> [Assignment 1]: In the post about the memoir, how long did the writer work on the book?
> [Assignment 2]: Write what comes next in the post about the memoir, picking up after its last sentence.

During the next few weeks, I will post several short excerpts from my new book ‘A SCIENTIST IN WONDERLAND‘. Its subtitle already discloses much of what it is all about: ‘A MEMOIRE OF SEARCHING THE TRUTH AND FINDING TROUBLE’.
Some of my critics are likely to claim that I engage in this form of ‘promotion’ because I want to maximise my income by enticing my readers to buy the book. This is partly true, of course: after having worked very hard on this book for about 5 years, I want it to be read (but, at the same time, my critics would be mistaken: I do not expect to get rich on my new book – I am not that naïve; this ‘memoire’ will never be found in any best-seller list, I am sure). So, I suggest (if you do not want me to profit in any way) that you read my memoire after you got it from your library (which obviously would not affect my cash-flow all that much).
So here it is: with much trepidation and even more excitement I present to you the very first, short excerpt (as I said, there will be more).
There are some people, a fortunate few, who seem to know from an early age where they want to go in life, and have no trouble getting there.

> [Dataset excerpt]:
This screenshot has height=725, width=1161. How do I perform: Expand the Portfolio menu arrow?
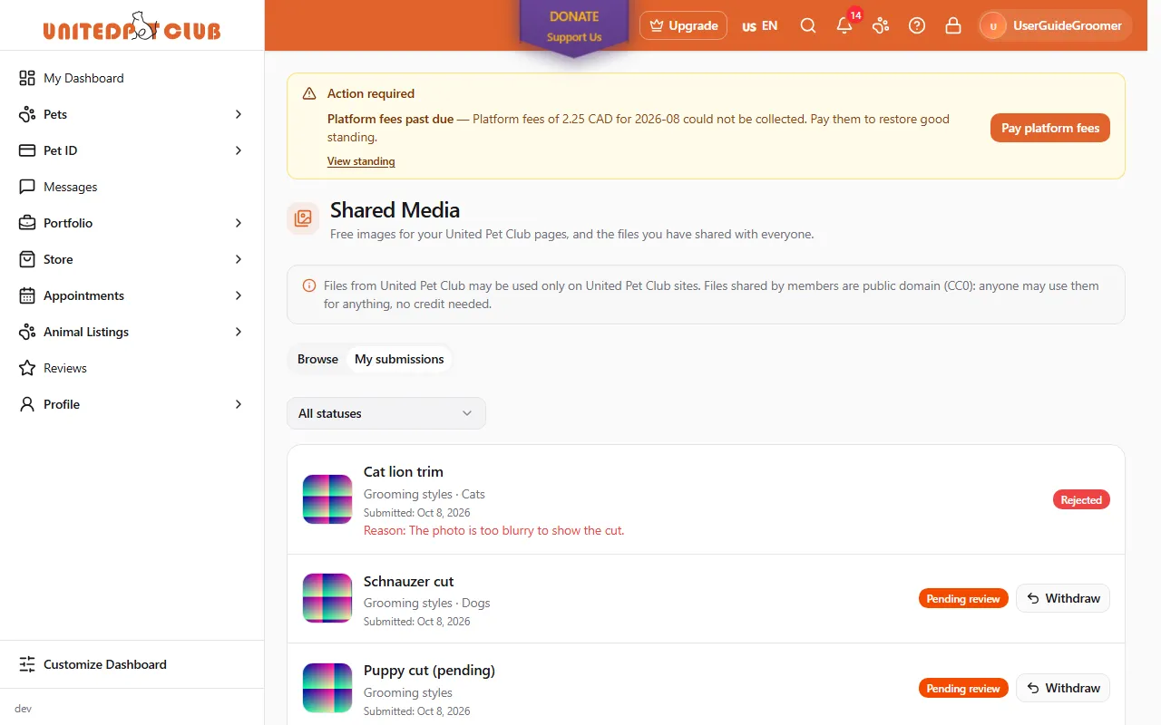[x=239, y=223]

> [Result 1]: About five years.

> [Result 2]:
I was not one of them. I was born in Germany in the years immediately following the end of World War II and, like many German children of that era, I was acutely aware of the awkwardness and unease that my elders displayed when it came to discussions that touched on the country’s recent history. Even as a young boy, I was conscious that there was a large and restive skeleton in the nation’s closet, and that it belonged to all of us – even to those of us who had not been alive during the Nazi era were somehow nevertheless its legatees, inextricably bound to it simply by the awareness of its existence.
With time, the growing realization that so many of our peers – teachers, uncles, aunts; perhaps even our own parents – had lent their assent, or worse, their enthusiastic assistance to the Nazi regime robbed their generation of its moral authority and left us, their children, unmoored and adrift.
In a profound sense I felt homeless. An accident of fate had landed me on the planet with a German passport, and with German as my mother tongue, but where did I really belong? Where would I go? What would I do with my life?
There had been physicians in my family for generations and there was always an expectation that I, too, would enter that profession. Yet I felt no strong pull towards medicine. As a young man my only real passion was music, particularly jazz, with its anarchic improvisations and disobedient rhythms; and the fact that it had been banned by the Nazis only made it all the more appealing to me. I would have been perfectly happy to linger indefinitely in the world of music, but eventually, like a debt come due, medicine summoned me, and I surrendered myself to the profession of my forebears.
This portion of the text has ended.